Texte à examiner:
○ ○ ○ ○ ○ ○ ○

Bienvenue parmi nous est un roman de Eric Holder, qui transporte le lecteur en Bretagne. Une artiste célèbre mais désabusé rencontre une fille paumée, sans avenir, et va entreprendre avec elle un voyage en Bretagne où ils trouveront tous les deux un nouvel espoir et une nouvelle raison de vivre.
« Ce fut peu avant la date anniversaire de ses soixante-deux ans que Taillandier prit la décision de se suicider. » Ca fait tout drôle de lire ces deux lignes en introduction d’un livre quand on vient, précisément, de fêter, soi-même, ce même anniversaire. On s’interroge, comment ce peintre célèbre qui, il est vrai, ne peint plus depuis sept ans, a-t-il pu avoir une telle idée ?
Certes, il souffre du cœur et il estime avoir atteint l’apogée de son art. Un suicide bien mis en scène pourrait donc être une sortie majestueuse, pleine de dignité, qui resterait à jamais dans la légende. Mais, comme toute histoire, celle-ci comporte sa part de hasard et le destin cette fois s’incarne dans la personne d’une fille paumée, comme « La fille tatouée » de JC Oates, que sa compagne prend, un jour, en stop.
La fille s’installe à la maison et, petit à petit, il s’intéresse à cette adolescente gauche et taciturne jusqu’au jour où elle s’enfuit subrepticement. Il loue alors, en cachette de sa femme, une voiture pour accomplir son suicide mais il rejoint la fille sur la route et commence alors un long voyage jusqu’à Coutance où la gamine veut revoir sa mère. Mais, une fois de plus, celle-ci la repousse et le peintre, ne voulant, ne pouvant, pas abandonner cette compagne malheureuse entreprend avec elle une sorte de « road movie » en terre bretonne, jusqu’en Pays nantais.
Au cours de cette grande vadrouille «une gamine qui n’avait pas de projets, (et) un homme qui n’en avait plus… » trouvent l’une sa personnalité et l’autre une nouvelle envie, raison peut-être, de vivre. Comme un moyen de donner du sens à une vie vide et sans intérêt pour lui et sans lendemain pour elle.
Ce petit roman minimaliste me rappelle l’atmosphère de ces fils « Nouvelle Vague » où la vie se mange au quotidien, sans réel souci du lendemain. Mais, il évoque surtout, pour moi, « La fille tatouée », le roman de JC Oates, avec son artiste riche et désabusé et sa jeune fille pas franchement belle mais réellement paumée. Dans ces deux huis clos qui rassemblent chacun deux protagonistes très différents, l’histoire n’évolue certes pas de la même manière mais on ne peut éviter de comparer ces ceux couples si improbables. Ce parallèle entre les deux romans pourrait être poussé un peu plus loin mais si Oates met l’accent sur la défaillance et la frustration sexuelle, Holder élude très chastement cette question pour laisser ses héros retrouver une certaine forme de pureté originelle qui pourrait être le moteur de leur raison de croire en un avenir possible pour chacun d’eux malgré la solitude pour l’une et la maladie pour l’autre.

○ ○ ○ ○ ○ ○ ○

Données fournies:
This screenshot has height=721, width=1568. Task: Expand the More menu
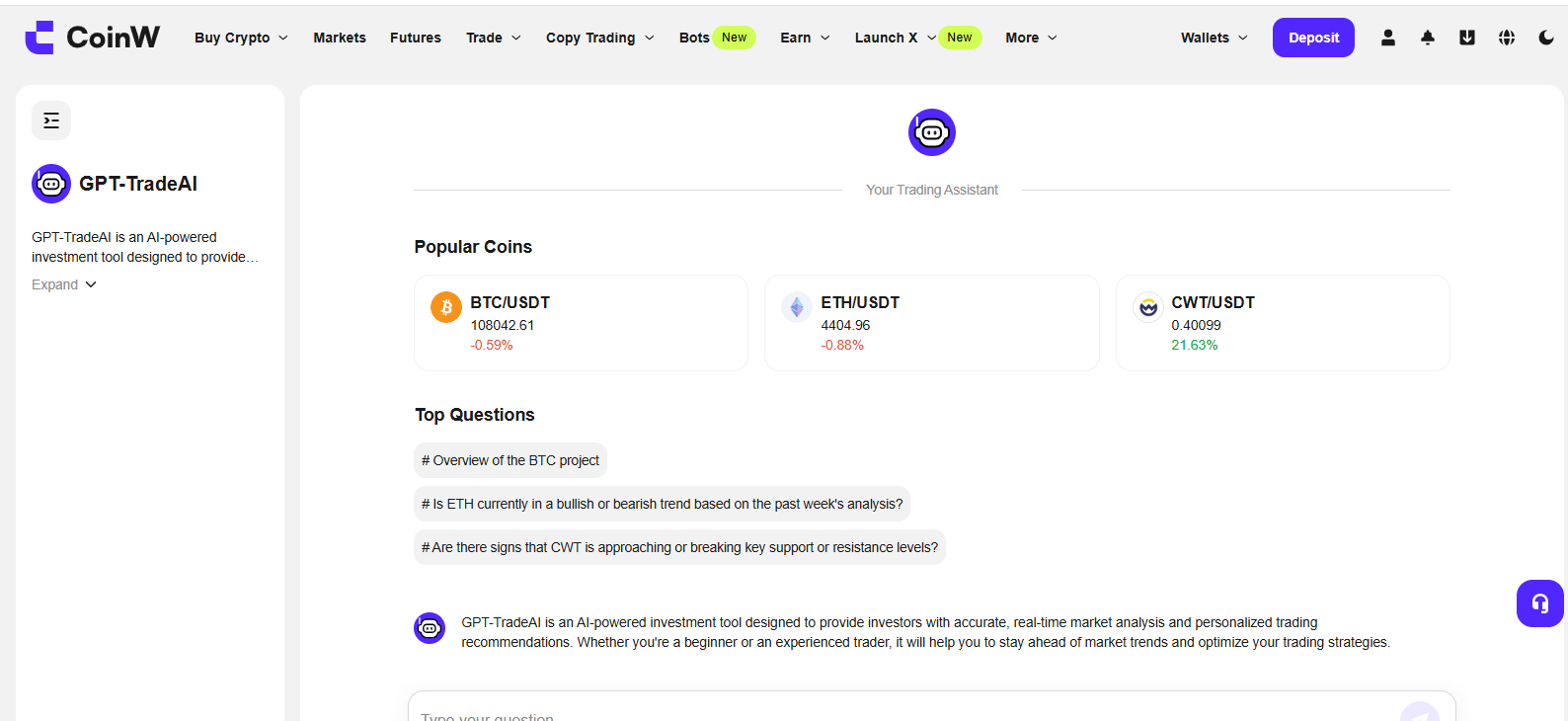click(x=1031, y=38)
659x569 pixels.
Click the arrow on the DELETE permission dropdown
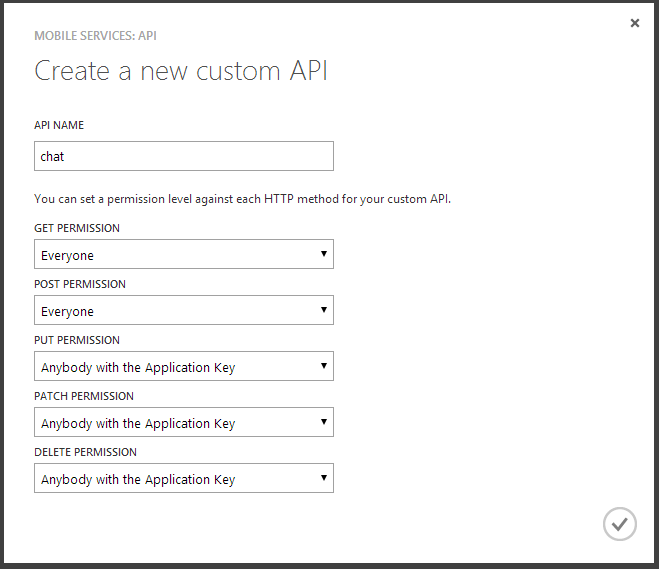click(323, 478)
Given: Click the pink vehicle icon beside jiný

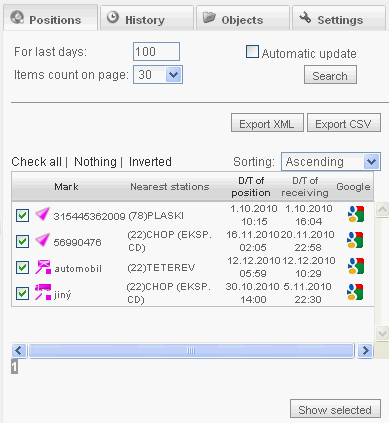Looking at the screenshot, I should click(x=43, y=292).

○ ○ ○ ○ ○ ○ ○

Tâche A: Traduisez en anglais la phrase suivante de la critique de Bienvenue parmi nous : « Certes, il souffre du cœur et il estime avoir atteint l’apogée de son art. »
Tâche B: Relevez tous les noms de lieux géographiques cités dans la critique de Bienvenue parmi nous.
Tâche C: Indiquez si chacune des affirmations suivantes est conforme à la critique de Bienvenue parmi nous, en répondant par oui ou par non et en citant les mots du texte qui le prouvent : (i) le peintre ne peint plus depuis sept ans ; (ii) c’est le peintre lui-même qui prend la fille en stop ; (iii) à Coutance, la mère accueille sa fille.

Résultat A: Admittedly, he has a heart condition and he believes he has reached the peak of his art.

Résultat B: Bretagne, Coutance, Pays nantais

Résultat C:
(i) Oui : « ne peint plus depuis sept ans ».
(ii) Non : « que sa compagne prend, un jour, en stop ».
(iii) Non : « celle-ci la repousse ».